Bukan hari rayanya. Cara NU berhari raya sama dengan Muhammadiyah. Shalat dua rakat. Ada takbir zawaid tujuh dan lima, serta lain-lain. Demikian juga Muhammadiyah. Semuanya sama. Soal beda tanggal atau hari itu soal kecil. Contoh kalau kita berangkat dari Jepang Jumat sore ke Amerika, maka sampai di Amerika Jumat pagi. Apakah kita shalat Jumat lagi atau tidak?
Demikian juga kalau kita dari Amerika ke Indonesia hari Jumat sore. Sampai di Jakarta hari Ahad. Hari Sabtunya hilang. Maka jangan ributkan soal beda hari. Itu soal relatif. Itu soal furu’ (cabang), bahkan ibnul furu’ (anak cabang) kata Kiai Hasyim.
Masih ada soal yang diributkan lagi. Puasa pada hari raya itu haram. Bagaimana mereka masih puasa padahal sudah hari raya Idul Fitri?
Bagi yang berpuasa, itu belum hari raya. Dia meyakini puasa 30 hari. Bukan 29 hari. Jadi tidak haram. Justru mereka yang menganggap sudah hari raya duluan itu punya utang puasa satu hari. Tidak ada cara qadha-nya karena sengaja tidak puasa.
Bagi yang hari raya duluan tentu merasa tidak ada utang. Karena hari itu diyakini sudah hari raya.
Begitulah, keributan demi keributan tidak berkesudahan.

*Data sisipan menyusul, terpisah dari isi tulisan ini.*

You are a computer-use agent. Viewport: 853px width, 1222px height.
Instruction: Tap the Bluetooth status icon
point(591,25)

Berdebat soal ijtihad tidak ada habisnya. Yang habis energi kita. Itu terjadi setiap kali hari atau tanggal hari raya berbeda.

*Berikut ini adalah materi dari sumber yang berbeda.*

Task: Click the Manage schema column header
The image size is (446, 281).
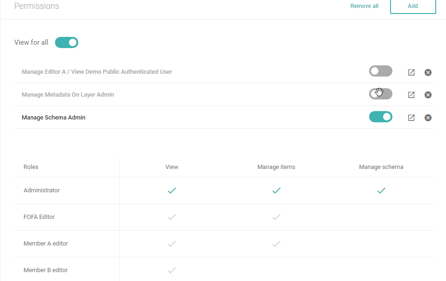Action: (x=381, y=167)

Pendapat Pak Hasyim terasa enteng. Tidak pernah hari raya Muhammadiyah dan NU berbeda. Yang beda hanya tanggalnya atau harinya. Itu soal kecil. Soal hari itu relatif, seperti
contoh pergi ke Amerika dari jepang di atas. Atau pulang dari Amerika ke Indonesia yang kehilangan satu hari. Maka tidak layak ada yang diributkan.
Menyatukan Kalender
Ada pendapat yang menyatakan bahwa Idul Adha sebenarnya tidak perlu berbeda harinya. Pedomannya sangat mudah yaitu hari wukuf jamaah haji di Arafah. Jika hari ini jamaah haji wukuf, maka besok hari Idul Adha. Ini lain dengan Idul Fitri yang mungkin bisa berbeda.
Tahun ini jamaah haji wukuf hari Selasa 27 Juni. Maka Idul Adha jatuh hari Rabu. Pemerintah tidak perlu jaga gengsi tetap Idul Adha hari Kamis. Mengapa sesuatu yang mudah harus diselesaikan dengan cara yang susah? Demikian pendapat ketiga ini.
Para penganut mazhab empat, hasil ijtihadnya tidak selalu sama. Namun mereka saling menghormati. Tidak saling meributkan. Tidak saling menyalahkan. Mengapa kita sering meributkan pada sesuatu yang tidak sama? Bahkan ada yang dengan kalimat kasar dan kotor.
Tentu mengurangi pahala puasa. Mengapa tidak mencontoh para pendiri mazhab? Mereka ulama yang sangat alim. Mereka selalu bisa menerima perbedaan. Tidak sama tidak berarti salah. Asal ada dasar dan alasan yang logis. Apalagi muncul tuduhan yang tidak sama dengan pemerintah berarti warga negara yang tidak patuh pemerintah.
Kita boleh saja berbeda dengan pandangan Kiai Hasyim. Tapi apakah kita punya solusi? Mungkin ada yang menjawab: tidak perlu ada solusi. Biarkan perbedaan itu berlangsung seperti apa adanya. Itu soal keyakinan.
Benar. Tetapi yang kita hindari jangan sampai perbedaan menjadi sumber perpecahan. Saling menyalahkan. Lalu ada yang mengipas-ngipas, menggoreng menjadi berita hangat. Sering soal kecil dimanfaatkan pihaktertentu untuk mengadu domba. Termasuk pada tahun politik ini. Beda hari raya dibumbui dengan politik pilpres.
Namun kita percaya umat sudah semakin dewasa. Perbedaan hari raya sudah sering terjadi. Tukang kipas berita akan kecewa karena jualannya tidak laku. Umat Islam akan baik-baik saja.
Yang kita rindukan adalah upaya menyatukan kalender hijriah yang sudah lama dirintis dan terus menerus di usahakan bisa terwujud. Namun sampai sekarang belum terwujud. Jika penyatuan kalender itu terwujud akan indah sekali. (*)
Tulisan ini dimuat juga di majalah Matan edisi Mei 2023.